The case of FIG. 3 is equivalent to a 256-way set associative cache memory. That is, if there are 256 pieces of data having the same lower two-digit address in main memory, all the data in the main memory can be stored in the cache memory. Accordingly, it is guaranteed that it will be possible to store data from the main memory in the cache memory, leaving no possibility of a caching error. Deploying a cache memory having the capacity to store all the data stored in the main memory, however, increases the complexity of hardware and associated control circuits, resulting in a high cost cache memory.
The configuration of the above described cache memory is described in the following published article:
“Computer Architecture” Chapter 8, “Design of Memory Hierarchy,” Published by Nikkei Business Publications, Inc; ISBN 4-8222-7152-8
FIG. 4 shows a configuration of the data access mechanism of a conventional 4-way set associative cache memory.
An instruction access request/address (1) from a program counter is sent to an instruction access MMU 10 and converted into a physical address (8), and then sent to cache tags 12-1 through 12-4 and cache data 13-1 through 13-4 as an address. If there is an upper bit address indicated by a tag output (i.e., tag) among those tag outputs searched by the same lower-bit address (i.e., index) which is identical with the request address by the instruction access MMU 10, then it indicates that there is valid data (i.e., a hit) in the cached data 13-1 through 13-4. These identity detections are performed by a comparator 15, and at the same time a selector 16 is started by the hit information (4). If there is a hit, the data is sent to an instruction buffer as instruction data (5). If there is no hit, a cache mis-request (3) is sent to a secondary cache. The cache mis-request (3) comprises a request itself (3)-1 and a mis-address (3)-2. Then, data returned from the secondary cache updates the cache tags 12-1 through 12-4 and the cache data 13-1 through 13-4, and likewise returns the data back to the instruction buffer. When updating the cache tags 12-1 through 12-4 and the cache data 13-1 through 13-4, write-address (7) is outputted from the instruction access MMU 10. The update of the cache tags 12-1 through 12-4 and the cache data 13-1 through 13-4 is executed by a tag update control unit 11 and a data update control unit 14. In an N-way configuration, the comparator 15 and the selector 16 have N-number of inputs, respectively. Meanwhile, a direct map configuration requires no selector.
A technique is disclosed in a Japanese patent laid-open application publication 11-328014 in which a block size is suitably set for each address space as a countermeasure to a difference in extension of spatial locality in the respective address spaces in an attempt to improve the usability of cache memory.
Another technique is disclosed in a Japanese patent laid-open application publication 2001-297036 for equipping a RAM set cache which can be used with the direct map method or the set associative method. The RAM set cache is configured so as to comprise one way in the set associative method and performs read/write a line at a time.

SUMMARY OF THE INVENTION

The object of the present invention is to provide a low cost, highly usable cache memory.
A cache memory according to the present invention comprises a head pointer store unit for storing a head pointer corresponding to a head address of a data block being stored; a pointer map store unit for storing a pointer corresponding to an address being stored with data constituting the data block and connection relationships between the pointers starting from the head pointer; and a pointer data store unit for storing data stored in an address corresponding to the pointer.
According to the present invention, data is stored as blocks by storing the connecting relationships of pointers. Therefore, storing variable length data blocks is enabled by changing the connecting relationships of the pointers.
That is, it is possible to consume the capacity of cache memory effectively to its maximum and respond flexibly to cases in which storing a mixture of large and small blocks of data is required as compared to conventional methods in which a unit for data block to be stored is predetermined. This makes it possible to improve the efficiency of cache memory, resulting in a lower probability of caching errors.

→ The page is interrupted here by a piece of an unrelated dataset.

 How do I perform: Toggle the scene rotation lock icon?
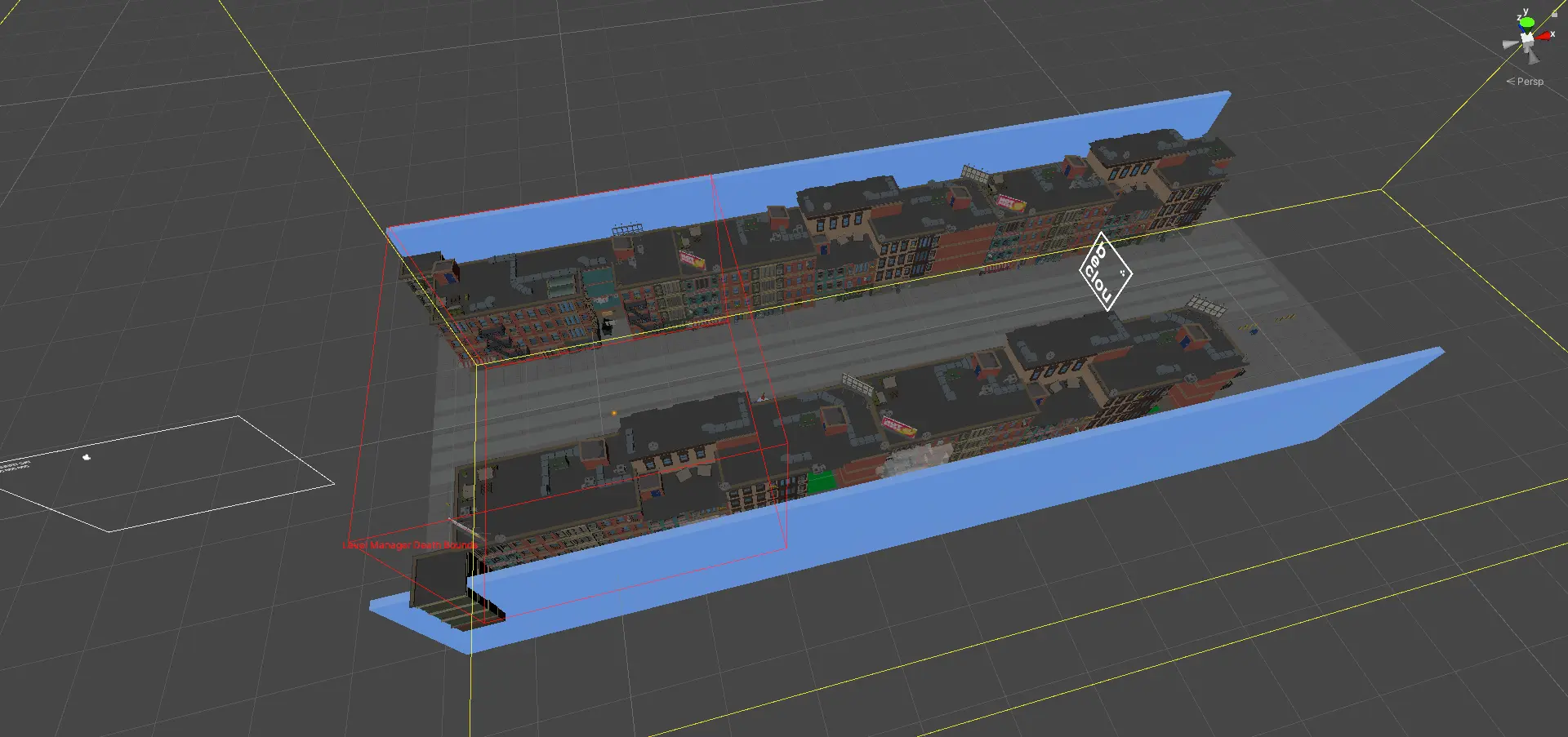1554,13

BRIEF DESCRIPTION OF DRAWINGS

FIG. 1 shows a conceptual configuration of cache memory using a conventional direct map method;
FIG. 2 shows a conceptual configuration of conventional 2-way set associative cache memory;
FIG. 3 shows a conceptual configuration of conventional content-addressable memory;
FIG. 4 shows a configuration of the data access mechanism of a conventional 4-way set associative cache memory;
FIGS. 5 and 6 describe a concept of the present invention;
FIG. 7 shows an overall configuration including the present invention;
FIG. 8 shows a configuration of an embodiment according to the present invention;
FIG. 9 shows a configuration of a case in which the page management mechanism of an instruction access MMU of a processor and a CAM are shared;
FIGS. 10 through 13 describe operations of the embodiments according to the present invention.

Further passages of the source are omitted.